Etre de vrais vivants en luttant contre
ces forces de mort que sont la misère, la violence, l'indifférence.
Etre de vrais vivants, c’est être
sensibles, de quelque manière que ce soit, à la vie de nos frères…, être de
ceux qui ont mal aux autres !
Etre de vrais vivants, c’est garder
espérance en la Vie, la Vie de Dieu, proclamer sans cesse, malgré les
apparences contradictoires, que "Dieu
seul a les issues de la mort", de toute mort puisqu’il l'a prouvé
en son Fils mort sur la croix, mais toujours vivant.

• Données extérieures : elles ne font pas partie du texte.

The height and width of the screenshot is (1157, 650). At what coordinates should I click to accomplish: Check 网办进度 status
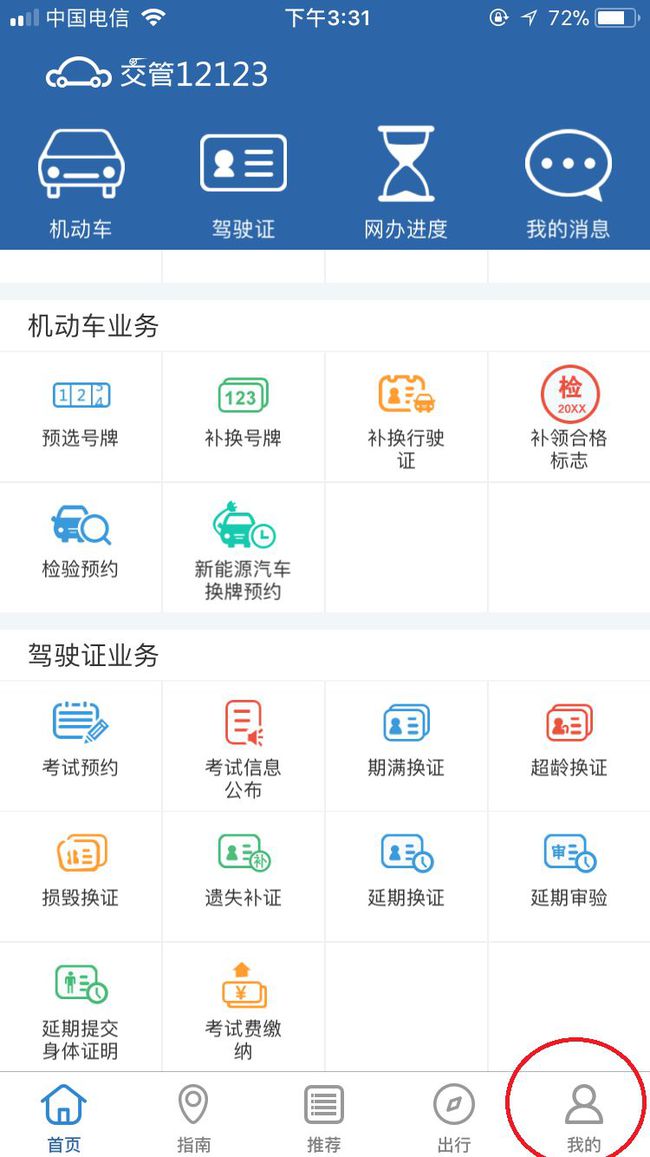[x=405, y=183]
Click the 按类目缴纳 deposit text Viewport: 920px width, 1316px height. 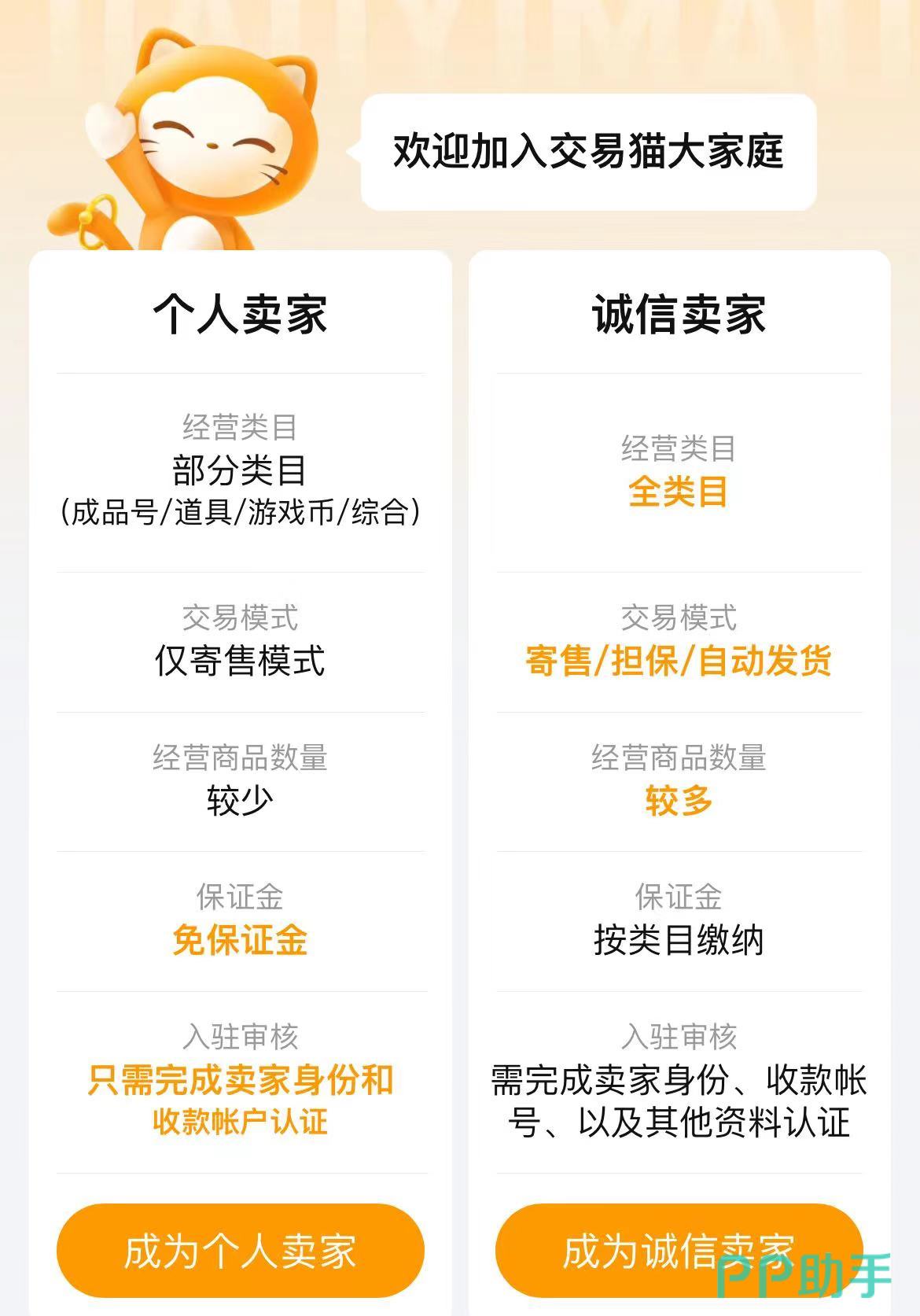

Et remarquons encore : après avoir mis
la fillette debout, Jésus recommande de lui donner à manger. Beaucoup plus
qu'un signe de délicatesse, l'évangéliste suggère ici que Jésus nous invite, au
cours de chaque repas eucharistique, à recevoir ce qu'aucune loi sociale, aucun
organisme humanitaire ne pourra jamais nous donner : ce Pain de Vie, ce Pain de
Dieu, le Pain de Vie éternelle, puisque, déjà, il donne Vie par-delà la mort
elle-même.
Prenons la main que Jésus nous tend pour
nous mettre debout et vivre, déjà, éternellement.